4. Batas Perairan Indonesia-Singapura di Pulau Karimun
Besar dan Pulau Bintan
Di
sebelah utara Pulau Karimun Besar dan Pulau Bintan merupakan wilayah perbatasan
tiga negara, yakni Indonesia, Singapura dan Malaysia. Kedua wilayah ini belum
mempunyai perjanjian batas laut. Permasalahan muncul setelah Singapura dengan
gencar melakukan reklamasi pantai di wilayahnya. Sehingga terjadi perubahan
garis pantai ke arah laut (ke arah perairan Indonesia) yang cukup besar. Bahkan
dengan reklamasi, Singapura telah menggabungkan beberapa pulaunya menjadi
daratan yang luas.
Penyelesaian:
Negosiasi antara kedua belah pihak yang dilakukan sejak tahun 2005 akhirnya berbuah kesepakatan bahwa Batas laut yang ditentukan adalah Pulau Nipa dan Pulau Tuas, sepanjang 12,1 kilometer. Kesepakatan ini mulai berlaku tertanggal 30 Agustus 2010.
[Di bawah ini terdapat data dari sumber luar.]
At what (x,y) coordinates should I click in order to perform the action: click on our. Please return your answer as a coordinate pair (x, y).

Negosiasi antara kedua belah pihak yang dilakukan sejak tahun 2005 akhirnya berbuah kesepakatan bahwa Batas laut yang ditentukan adalah Pulau Nipa dan Pulau Tuas, sepanjang 12,1 kilometer. Kesepakatan ini mulai berlaku tertanggal 30 Agustus 2010.
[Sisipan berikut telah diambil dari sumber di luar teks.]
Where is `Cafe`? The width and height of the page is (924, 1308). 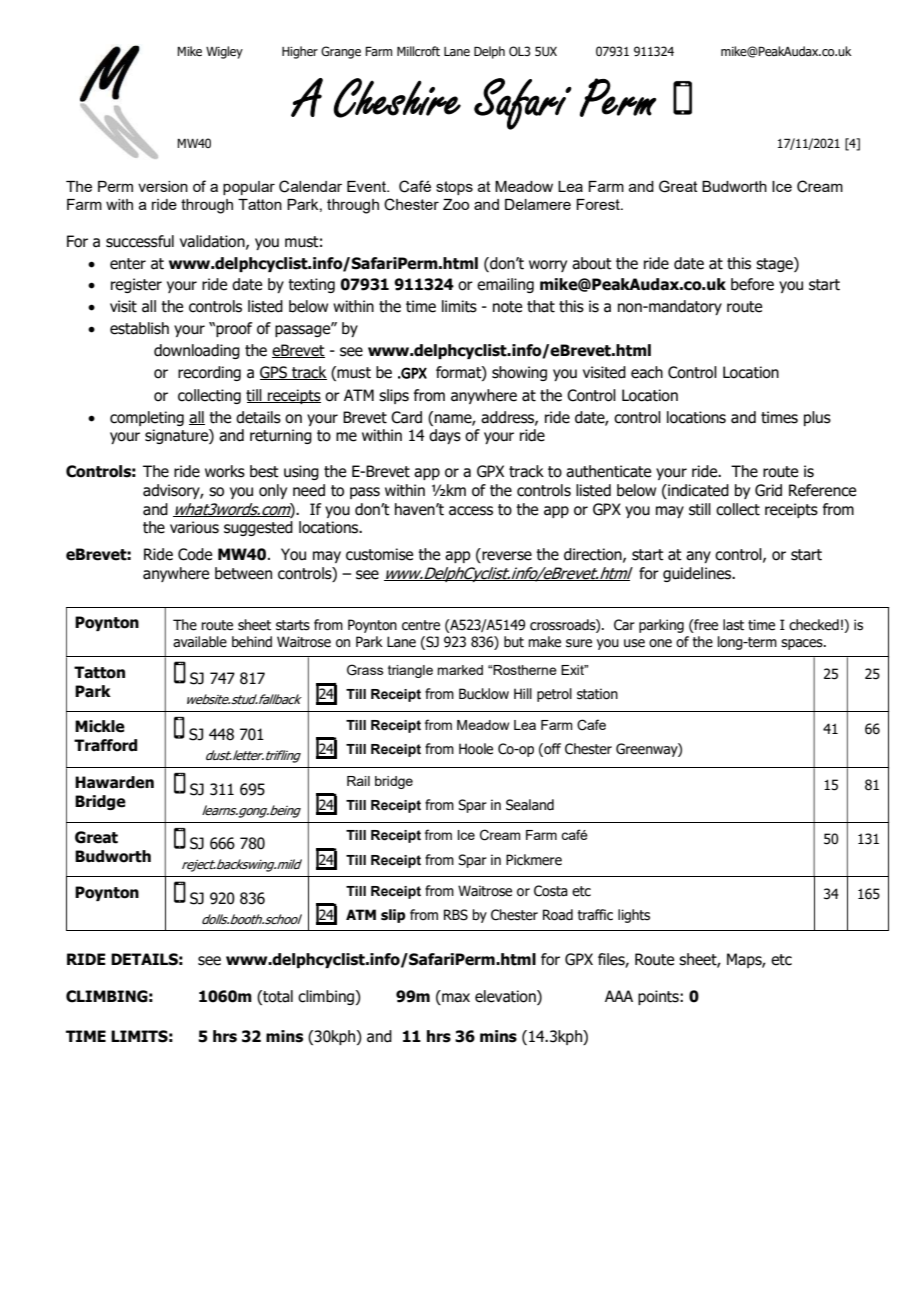 Cafe is located at coordinates (591, 725).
Selain di atas juga masih ada lagi yang lain antaranya ambalat serta pulau
nipa, tetapai karena kasus tersebut telah di bahas oleh dosen pengampu maka
saya hanya akan menulis secara ringkas saja.
5. Batas Daratan Indonesia-Malaysia mengenai Ambalat
Sengketa Ambalat ini
diakibatkan oleh negara Malaysia yang ingin merebut Ambalat karena keistimewaan
Ambalat yang memiliki kakayaan laut dan bawah laut, khususnya untuk
pertambangan minyak. Hal ini dapat dibuktikan ketika Malaysia membuat peta baru
pada tahun 1969 yang memasukan pulau Sipadan dan Ligitan pada wilayah
negaranya, tentu negara Indonesia tidak terima dengan pengakuan sepihak tanpa
dasar aturan yang jelas. Pengajuan sepihak itu membuat Indonesia tidak mengakui
peta baru Malaysia tersebut. Lalu Indonesia menyelesaikan sengketa ini dengan
penandatanganan kembali Persetujuan Tapal batas Laut Indonesia dan Malaysia.
Penyelesaian:
Malaysia kembali
membuat sengketa dengan Indonesia atas pembuatan peta baru pada tahun 1979 yang
secara sepihak membuat perbatasan maritimnya sendiri dengan memasukan blok maritim
Ambalat ke dalam wilayahnya. Indonesia kembali tidak mengakui peta baru
Malaysia karena melanggar perjanjian yang telah disepakati. Ancaman perbatasan
yang dilakukan Malaysia ini semakin diperparah ketika Mahkamah Internasional
menyatakan pulau Sipadan dan Ligitan yang berada di blok Ambalat dinyatakan
bagian dari wilayah Malaysia. Namun Pulau Ambalat tetap berada dalam wilayah
Indonesia.
6. Batas Daratan Indonesia-Singapura mengenai Penambangan
Pasir Pulau Nipa
Sengketa mengenai
penambangan pasir laut di perairan sekitar Kepulaun Riau yang dilakukan oleh
Singapura harus ditangani serius oleh pemerintah Indonesia. Penambangan pasir
tersebut mengakibatkan kerusakan parah pada ekosistem pesisir pantai sehingga
banyak para nelayan kita yang kehilangan mata pencaharian. Lebih parahnya
penambangan pasir laut yang dilakukan itu mengancam keberadaan sejumlah pulau
kecil di Indonesia karena telah ada kasus tenggelamnya pulau Nipah. Jika hal
ini dibiarkan saja maka diatakutkan terjadi perubahan batas laut dengan Singapura
karena perubahan geografis di Indonesia.
Penyelesaian:
Kementrian Pertahanan
Mengkampanyekan Untuk Mereklamasi Pulau Nipa karena pada tahun 2004 sampai 2008
penduduk menjual pasir pantai Pulau Nipa kepada Singapura. Langkah KemHan ini
menghabiskan dana lebih dari 300 Milyar Rupiah.